[YOUR INSTRUCTIONS] Copy the records below exactly, but leave out any picture they contain.

[LISTED ENTRIES]
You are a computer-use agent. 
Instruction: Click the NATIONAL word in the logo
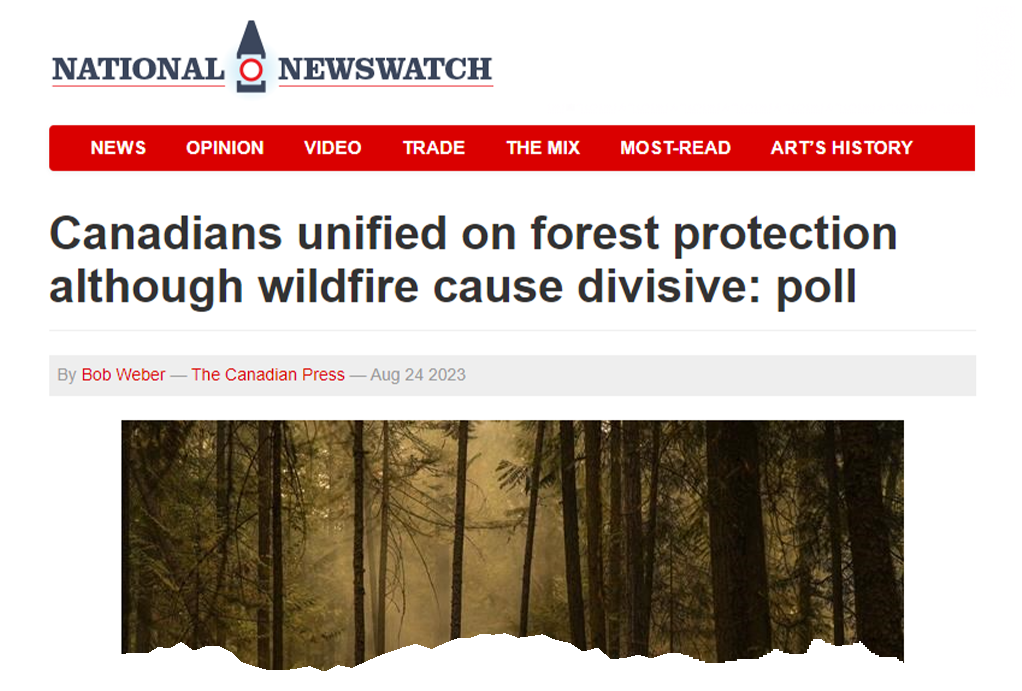click(x=138, y=70)
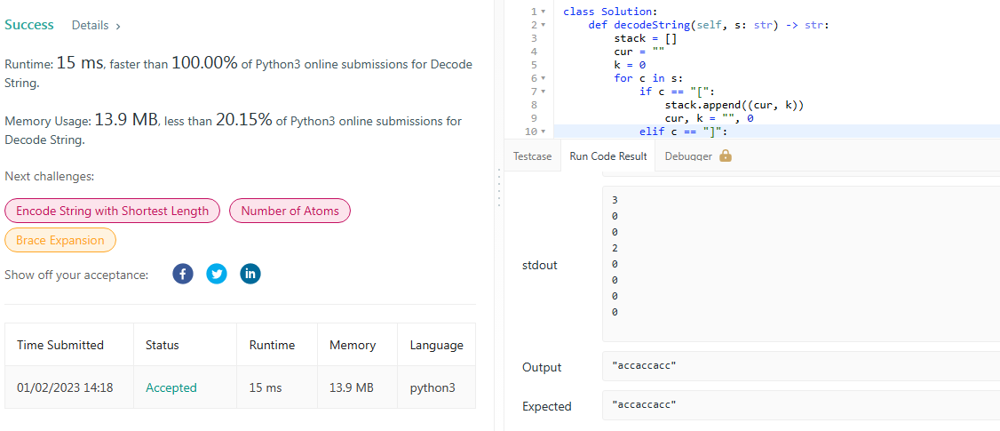Share acceptance on Facebook
The height and width of the screenshot is (431, 1000).
[182, 274]
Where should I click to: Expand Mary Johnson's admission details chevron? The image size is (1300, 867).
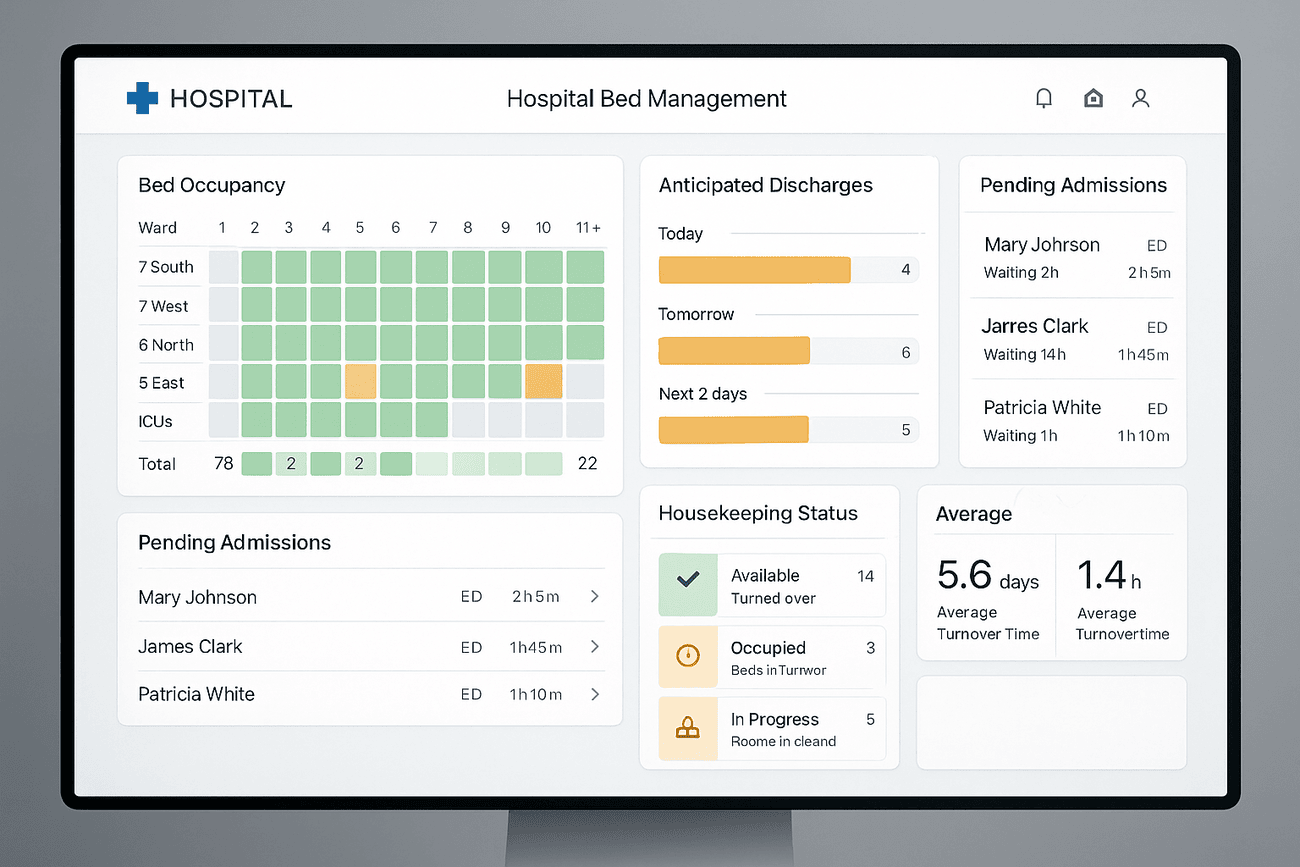click(x=595, y=596)
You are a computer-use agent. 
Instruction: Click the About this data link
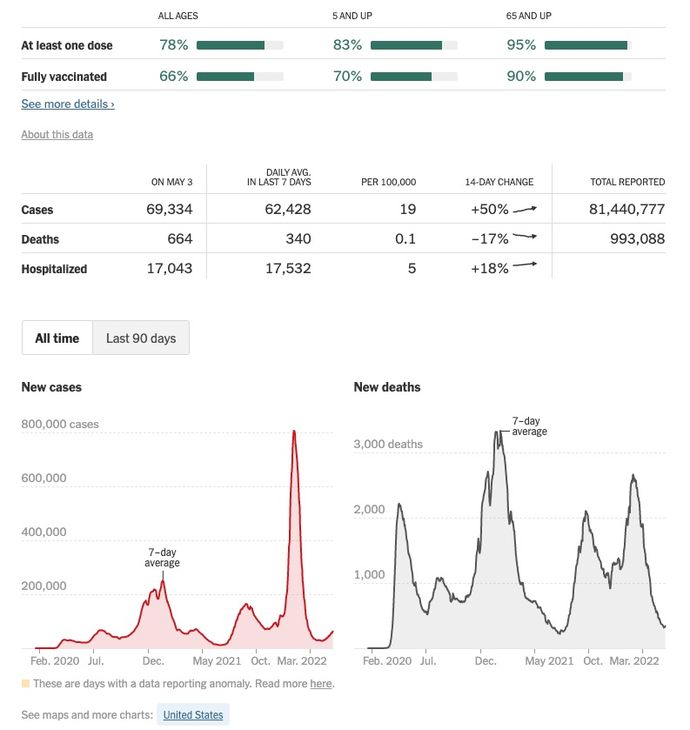pyautogui.click(x=57, y=134)
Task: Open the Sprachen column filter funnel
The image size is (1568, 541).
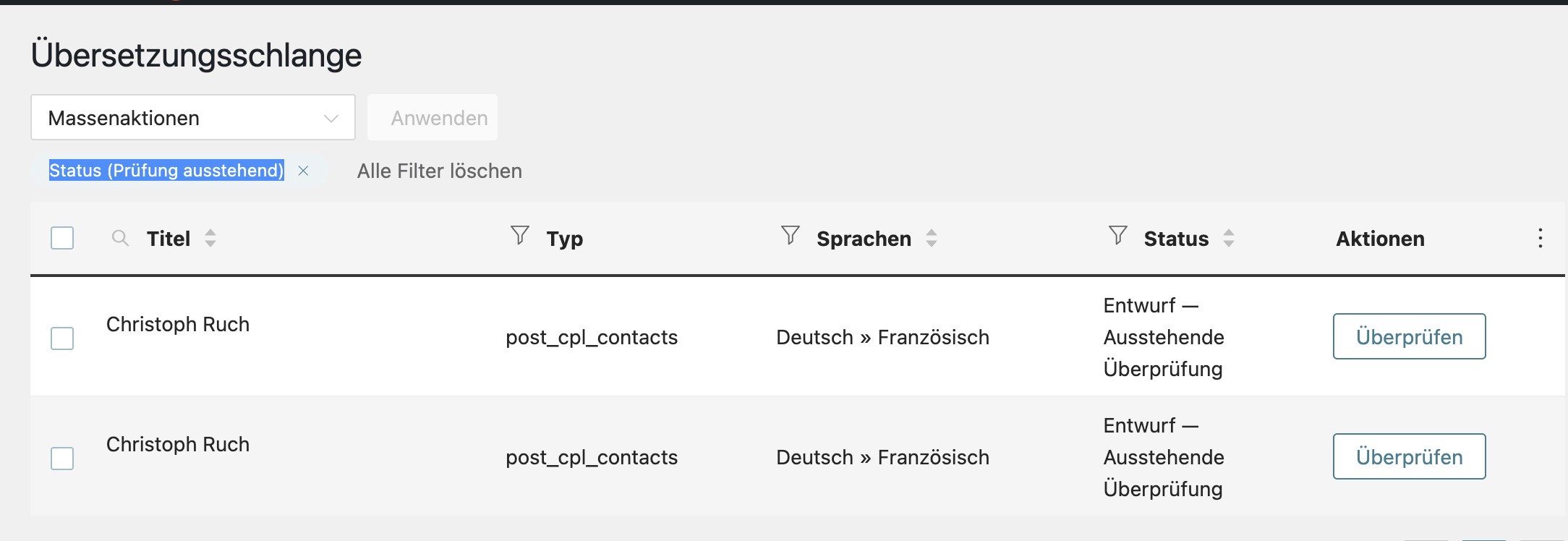Action: [790, 235]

[TASK ANSWER]
You are a computer-use agent. 
Instruction: Click the NATIONAL word in the logo
click(x=138, y=70)
Share acceptance on Facebook
The height and width of the screenshot is (431, 1000).
[182, 274]
Where should I click to: Expand Mary Johnson's admission details chevron? The image size is (1300, 867).
click(x=595, y=596)
You are a computer-use agent. 
Instruction: Click the About this data link
pyautogui.click(x=57, y=134)
Task: Open the Sprachen column filter funnel
The image size is (1568, 541).
Action: [790, 235]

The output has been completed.